25th Anniversary of the Largest (and shortest) Tank Battle in History

Regarding my Gulf War One Book, some people have questioned my saying this was the largest tank battle in history, and cite Kursk in which the Soviet Army defeated the Germans.
They are wrong – and their error is one of the reasons I wrote this book – as the First Gulf War was fought by the Allies so successfully, that it seems to have been forgotten.
But the use of untested vaccinations for chemical weapons, and low level radiation poisoning from inhalation of depleted uranium round dust etc has made a lot of people ill – so-called “Gulf War Syndrome”. This was a huge and very dangerous war, brilliantly planned and fought. People need to know about it – and now 25 years on, remember it. Especially as our politicians have made such a mess of their subsequent dealings with Middle East affairs.

There were more tanks on both sides than at Kursk (7,818, as opposed to the 6,528 which fought at Kursk). Far more significant was the intensity of the Gulf War, in which the tank battle lasted only one hundred hours, as opposed to the Soviet’s six week slog for victory at Kursk.”

But the numbers of tanks aren’t what a soldier or commander would talk about, as armoured infantry are vital for actually taking enemy positions. Also, the numbers of armoured artillery are vital to prepare those position to be attacked while surviving enemy fire.
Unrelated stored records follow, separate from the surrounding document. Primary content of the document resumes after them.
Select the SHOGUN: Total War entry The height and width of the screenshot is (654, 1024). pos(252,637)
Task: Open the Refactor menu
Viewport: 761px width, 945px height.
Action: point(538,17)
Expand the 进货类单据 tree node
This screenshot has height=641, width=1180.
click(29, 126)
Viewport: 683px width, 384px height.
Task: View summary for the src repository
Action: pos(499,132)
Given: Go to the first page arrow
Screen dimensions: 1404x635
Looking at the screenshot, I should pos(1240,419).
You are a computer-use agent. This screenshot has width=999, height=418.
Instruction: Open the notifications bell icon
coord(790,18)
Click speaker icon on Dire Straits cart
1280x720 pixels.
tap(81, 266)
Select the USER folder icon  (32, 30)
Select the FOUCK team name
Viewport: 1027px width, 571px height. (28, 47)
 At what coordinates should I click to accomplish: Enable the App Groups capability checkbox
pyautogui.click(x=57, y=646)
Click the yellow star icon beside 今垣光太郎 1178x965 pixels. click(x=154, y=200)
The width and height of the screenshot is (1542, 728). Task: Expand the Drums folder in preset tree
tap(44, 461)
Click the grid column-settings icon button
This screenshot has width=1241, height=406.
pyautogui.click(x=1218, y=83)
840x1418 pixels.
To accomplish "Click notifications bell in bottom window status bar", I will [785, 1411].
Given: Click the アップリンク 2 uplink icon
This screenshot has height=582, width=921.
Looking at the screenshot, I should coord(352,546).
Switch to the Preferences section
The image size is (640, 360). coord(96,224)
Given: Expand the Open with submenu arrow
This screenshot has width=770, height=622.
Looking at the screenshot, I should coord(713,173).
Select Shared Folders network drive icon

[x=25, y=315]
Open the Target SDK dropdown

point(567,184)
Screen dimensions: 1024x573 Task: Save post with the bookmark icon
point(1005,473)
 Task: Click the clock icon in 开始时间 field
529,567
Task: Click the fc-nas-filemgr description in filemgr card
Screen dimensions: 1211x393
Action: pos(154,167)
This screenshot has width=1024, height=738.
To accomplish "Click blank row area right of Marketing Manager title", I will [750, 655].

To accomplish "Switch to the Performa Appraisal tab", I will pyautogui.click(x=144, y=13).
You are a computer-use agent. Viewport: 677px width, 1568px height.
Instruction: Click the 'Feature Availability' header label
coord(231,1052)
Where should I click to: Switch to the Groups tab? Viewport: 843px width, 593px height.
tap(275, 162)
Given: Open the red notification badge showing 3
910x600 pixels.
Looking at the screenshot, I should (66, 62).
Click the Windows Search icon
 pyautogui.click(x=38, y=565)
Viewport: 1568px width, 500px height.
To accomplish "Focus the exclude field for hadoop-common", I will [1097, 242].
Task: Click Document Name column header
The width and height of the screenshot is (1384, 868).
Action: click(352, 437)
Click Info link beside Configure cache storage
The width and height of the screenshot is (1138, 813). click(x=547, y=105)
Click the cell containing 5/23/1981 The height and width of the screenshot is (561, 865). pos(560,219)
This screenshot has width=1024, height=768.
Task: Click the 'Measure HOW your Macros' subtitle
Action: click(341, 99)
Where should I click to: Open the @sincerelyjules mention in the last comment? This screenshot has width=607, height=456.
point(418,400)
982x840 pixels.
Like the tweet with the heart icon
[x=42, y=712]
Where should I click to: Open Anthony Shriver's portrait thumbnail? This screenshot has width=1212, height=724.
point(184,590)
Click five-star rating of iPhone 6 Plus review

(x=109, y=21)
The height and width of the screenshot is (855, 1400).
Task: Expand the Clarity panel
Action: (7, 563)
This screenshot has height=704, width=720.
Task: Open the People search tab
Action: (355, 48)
Plus my colleagues on board the ships and on land bringing down naval gunfire. But far more important than any of those numbers, is how all this equipment is used, and the quality of the people using it. In Gulf War One, the speed, accuracy and communications of the field artillery were of particular significance, and far more powerful than anything that had ever been seen before on a battlefield. The British general alone had more artillery firepower than at the battle of El Alamein in the Second World War.